**TASK PROMPT:** Copy out each of the rows below word for word, with no changes.

↓

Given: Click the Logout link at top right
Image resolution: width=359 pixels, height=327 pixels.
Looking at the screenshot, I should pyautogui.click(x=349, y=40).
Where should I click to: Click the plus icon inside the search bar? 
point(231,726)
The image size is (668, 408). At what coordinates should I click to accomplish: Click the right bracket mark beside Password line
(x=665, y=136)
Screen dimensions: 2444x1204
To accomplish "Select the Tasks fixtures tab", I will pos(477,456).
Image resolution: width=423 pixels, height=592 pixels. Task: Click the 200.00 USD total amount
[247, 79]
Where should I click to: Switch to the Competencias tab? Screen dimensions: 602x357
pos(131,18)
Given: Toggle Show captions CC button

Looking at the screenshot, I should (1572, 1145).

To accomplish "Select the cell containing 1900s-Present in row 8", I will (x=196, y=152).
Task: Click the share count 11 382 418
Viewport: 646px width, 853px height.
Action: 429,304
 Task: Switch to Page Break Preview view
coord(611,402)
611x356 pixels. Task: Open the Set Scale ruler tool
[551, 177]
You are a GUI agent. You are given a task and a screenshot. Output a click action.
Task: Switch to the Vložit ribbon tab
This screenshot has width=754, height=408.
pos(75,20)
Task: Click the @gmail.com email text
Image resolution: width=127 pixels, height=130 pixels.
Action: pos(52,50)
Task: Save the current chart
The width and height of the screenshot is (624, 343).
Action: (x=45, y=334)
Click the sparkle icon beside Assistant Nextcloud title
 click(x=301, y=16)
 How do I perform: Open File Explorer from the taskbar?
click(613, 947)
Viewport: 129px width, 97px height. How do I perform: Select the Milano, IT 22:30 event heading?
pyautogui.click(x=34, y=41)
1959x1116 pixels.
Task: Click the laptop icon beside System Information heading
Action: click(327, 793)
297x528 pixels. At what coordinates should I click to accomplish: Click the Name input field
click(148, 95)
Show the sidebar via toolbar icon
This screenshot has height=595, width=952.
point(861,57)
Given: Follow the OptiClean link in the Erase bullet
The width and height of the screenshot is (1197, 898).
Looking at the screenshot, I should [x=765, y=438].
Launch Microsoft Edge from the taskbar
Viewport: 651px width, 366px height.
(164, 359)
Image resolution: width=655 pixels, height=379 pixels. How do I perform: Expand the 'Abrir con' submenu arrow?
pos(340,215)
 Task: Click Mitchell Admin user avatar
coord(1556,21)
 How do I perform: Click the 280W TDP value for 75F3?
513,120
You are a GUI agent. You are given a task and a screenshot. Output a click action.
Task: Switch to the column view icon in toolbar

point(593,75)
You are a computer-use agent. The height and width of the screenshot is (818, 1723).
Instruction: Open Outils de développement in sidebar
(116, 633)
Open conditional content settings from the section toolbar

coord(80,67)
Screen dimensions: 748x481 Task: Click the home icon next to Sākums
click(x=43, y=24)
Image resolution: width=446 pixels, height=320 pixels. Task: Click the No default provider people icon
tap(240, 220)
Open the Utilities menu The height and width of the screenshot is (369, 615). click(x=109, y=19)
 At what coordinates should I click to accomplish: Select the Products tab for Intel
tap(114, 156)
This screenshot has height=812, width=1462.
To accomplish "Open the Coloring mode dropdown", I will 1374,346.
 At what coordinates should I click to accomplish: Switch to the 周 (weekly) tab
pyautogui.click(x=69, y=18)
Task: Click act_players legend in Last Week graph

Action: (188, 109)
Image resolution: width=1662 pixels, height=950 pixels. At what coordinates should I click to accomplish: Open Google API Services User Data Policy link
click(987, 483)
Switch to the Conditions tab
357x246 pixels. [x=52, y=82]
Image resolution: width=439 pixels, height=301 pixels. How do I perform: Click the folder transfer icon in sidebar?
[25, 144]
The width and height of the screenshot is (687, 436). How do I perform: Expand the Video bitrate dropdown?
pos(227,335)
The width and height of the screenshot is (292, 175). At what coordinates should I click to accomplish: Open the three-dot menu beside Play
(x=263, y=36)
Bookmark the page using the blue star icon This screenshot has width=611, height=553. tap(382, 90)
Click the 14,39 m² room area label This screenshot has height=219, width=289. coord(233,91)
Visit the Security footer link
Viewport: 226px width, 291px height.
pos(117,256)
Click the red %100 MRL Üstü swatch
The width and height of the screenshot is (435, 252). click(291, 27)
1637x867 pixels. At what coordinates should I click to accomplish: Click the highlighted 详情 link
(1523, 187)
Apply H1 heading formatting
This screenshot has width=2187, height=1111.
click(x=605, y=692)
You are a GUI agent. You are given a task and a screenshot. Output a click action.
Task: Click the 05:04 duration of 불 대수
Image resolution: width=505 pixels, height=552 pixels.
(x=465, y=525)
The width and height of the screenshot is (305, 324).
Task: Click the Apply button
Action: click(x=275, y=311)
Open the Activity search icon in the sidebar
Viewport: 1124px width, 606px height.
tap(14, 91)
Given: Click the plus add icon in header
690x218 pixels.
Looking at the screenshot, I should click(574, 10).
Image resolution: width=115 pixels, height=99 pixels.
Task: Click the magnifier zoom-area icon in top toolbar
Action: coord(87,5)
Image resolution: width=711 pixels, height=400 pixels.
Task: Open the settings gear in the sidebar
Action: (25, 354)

↑

**THE SOLUTION:**
Given: Click the Logout link at top right
Image resolution: width=359 pixels, height=327 pixels.
Looking at the screenshot, I should pyautogui.click(x=349, y=40).
Where should I click to: Click the plus icon inside the search bar? 
point(231,726)
The image size is (668, 408). At what coordinates should I click to accomplish: Click the right bracket mark beside Password line
(x=665, y=136)
Screen dimensions: 2444x1204
To accomplish "Select the Tasks fixtures tab", I will pos(477,456).
Image resolution: width=423 pixels, height=592 pixels. Task: Click the 200.00 USD total amount
[247, 79]
Where should I click to: Switch to the Competencias tab? Screen dimensions: 602x357
pos(131,18)
Given: Toggle Show captions CC button

Looking at the screenshot, I should (1572, 1145).

To accomplish "Select the cell containing 1900s-Present in row 8", I will (x=196, y=152).
Task: Click the share count 11 382 418
Viewport: 646px width, 853px height.
Action: 429,304
 Task: Switch to Page Break Preview view
coord(611,402)
611x356 pixels. Task: Open the Set Scale ruler tool
[551, 177]
You are a GUI agent. You are given a task and a screenshot. Output a click action.
Task: Switch to the Vložit ribbon tab
This screenshot has width=754, height=408.
pos(75,20)
Task: Click the @gmail.com email text
Image resolution: width=127 pixels, height=130 pixels.
Action: pos(52,50)
Task: Save the current chart
The width and height of the screenshot is (624, 343).
Action: (x=45, y=334)
Click the sparkle icon beside Assistant Nextcloud title
 click(x=301, y=16)
 How do I perform: Open File Explorer from the taskbar?
click(613, 947)
Viewport: 129px width, 97px height. How do I perform: Select the Milano, IT 22:30 event heading?
pyautogui.click(x=34, y=41)
1959x1116 pixels.
Task: Click the laptop icon beside System Information heading
Action: click(327, 793)
297x528 pixels. At what coordinates should I click to accomplish: Click the Name input field
click(148, 95)
Show the sidebar via toolbar icon
This screenshot has height=595, width=952.
point(861,57)
Given: Follow the OptiClean link in the Erase bullet
The width and height of the screenshot is (1197, 898).
Looking at the screenshot, I should [x=765, y=438].
Launch Microsoft Edge from the taskbar
Viewport: 651px width, 366px height.
(164, 359)
Image resolution: width=655 pixels, height=379 pixels. How do I perform: Expand the 'Abrir con' submenu arrow?
pos(340,215)
 Task: Click Mitchell Admin user avatar
coord(1556,21)
 How do I perform: Click the 280W TDP value for 75F3?
513,120
You are a GUI agent. You are given a task and a screenshot. Output a click action.
Task: Switch to the column view icon in toolbar

point(593,75)
You are a computer-use agent. The height and width of the screenshot is (818, 1723).
Instruction: Open Outils de développement in sidebar
(116, 633)
Open conditional content settings from the section toolbar

coord(80,67)
Screen dimensions: 748x481 Task: Click the home icon next to Sākums
click(x=43, y=24)
Image resolution: width=446 pixels, height=320 pixels. Task: Click the No default provider people icon
tap(240, 220)
Open the Utilities menu The height and width of the screenshot is (369, 615). click(x=109, y=19)
 At what coordinates should I click to accomplish: Select the Products tab for Intel
tap(114, 156)
This screenshot has height=812, width=1462.
To accomplish "Open the Coloring mode dropdown", I will 1374,346.
 At what coordinates should I click to accomplish: Switch to the 周 (weekly) tab
pyautogui.click(x=69, y=18)
Task: Click act_players legend in Last Week graph

Action: (188, 109)
Image resolution: width=1662 pixels, height=950 pixels. At what coordinates should I click to accomplish: Open Google API Services User Data Policy link
click(987, 483)
Switch to the Conditions tab
357x246 pixels. [x=52, y=82]
Image resolution: width=439 pixels, height=301 pixels. How do I perform: Click the folder transfer icon in sidebar?
[25, 144]
The width and height of the screenshot is (687, 436). How do I perform: Expand the Video bitrate dropdown?
pos(227,335)
The width and height of the screenshot is (292, 175). At what coordinates should I click to accomplish: Open the three-dot menu beside Play
(x=263, y=36)
Bookmark the page using the blue star icon This screenshot has width=611, height=553. tap(382, 90)
Click the 14,39 m² room area label This screenshot has height=219, width=289. coord(233,91)
Visit the Security footer link
Viewport: 226px width, 291px height.
pos(117,256)
Click the red %100 MRL Üstü swatch
The width and height of the screenshot is (435, 252). click(291, 27)
1637x867 pixels. At what coordinates should I click to accomplish: Click the highlighted 详情 link
(1523, 187)
Apply H1 heading formatting
This screenshot has width=2187, height=1111.
click(x=605, y=692)
You are a GUI agent. You are given a task and a screenshot. Output a click action.
Task: Click the 05:04 duration of 불 대수
Image resolution: width=505 pixels, height=552 pixels.
(x=465, y=525)
The width and height of the screenshot is (305, 324).
Task: Click the Apply button
Action: click(x=275, y=311)
Open the Activity search icon in the sidebar
Viewport: 1124px width, 606px height.
tap(14, 91)
Given: Click the plus add icon in header
690x218 pixels.
Looking at the screenshot, I should click(574, 10).
Image resolution: width=115 pixels, height=99 pixels.
Task: Click the magnifier zoom-area icon in top toolbar
Action: coord(87,5)
Image resolution: width=711 pixels, height=400 pixels.
Task: Open the settings gear in the sidebar
Action: (25, 354)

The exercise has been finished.